Astrid, solution énergétique stoppée par Macron

Publié le par ottolilienthal

(extraits)

La technologie d'avenir Astrid, qui utilisait les déchets des autres centrales nucléaires comme combustible pour alimenter les réacteurs nucléaires de type superphénix de quatrième génération, a été définitivement abandonnée le 30 août 2019 par le gouvernement Macron. Astrid pouvait pourtant assurer 1000 à 3000 ans d'indépendance énergétique grâce aux déchets nucléaires.


L'industriel américain Bill Gates a repris le projet Astrid, garantissant aux USA cette souveraineté énergétique future.
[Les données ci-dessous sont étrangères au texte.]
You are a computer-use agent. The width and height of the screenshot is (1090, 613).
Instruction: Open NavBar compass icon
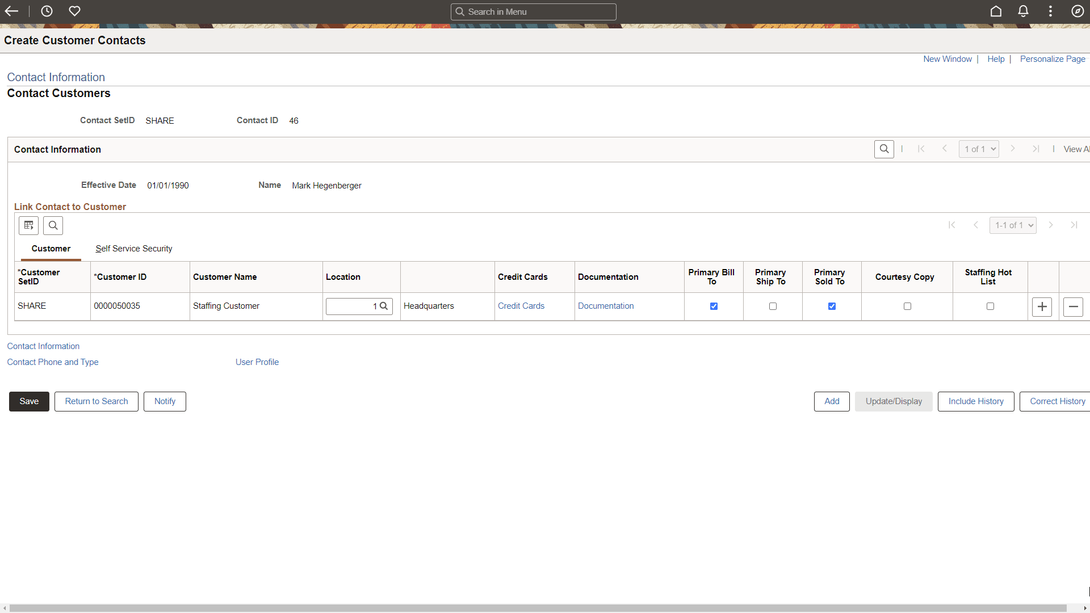[x=1077, y=11]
https://www.agoravox.tv/tribune-libre/article/fabien-bougle-denonce-la-politique-95991

 

(extraits) L'abandon du réacteur à neutrons rapides Astrid a aussi été vertement tancé par l'ancien représentant, qui l'a présenté comme une «décision à courte vue, qui restera dans l'histoire comme un modèle de stupidité ou de cynisme». Ce programme, dont le réacteur prototype aurait coûté plusieurs milliards d'euros, visait à recycler à l'infini le combustible nucléaire pour produire de l'électricité. «Je ne sais pas si c'était pour des raisons budgétaires [...] ou idéologiques [...]. Dans le premier cas, c'est un raisonnement de chef comptable, pas à la hauteur de politiques devant avoir une vision à long terme. Dans le second cas, c'est l'inconscience de sauter d'un avion en pariant qu'on aura tricoté en cours de chute le parachute qui évitera de s'écraser au sol», s'est exaspéré Yves Bréchet. Une «faute grave», qui équivaut à «une destruction de souveraineté énergétique patente», à ses yeux.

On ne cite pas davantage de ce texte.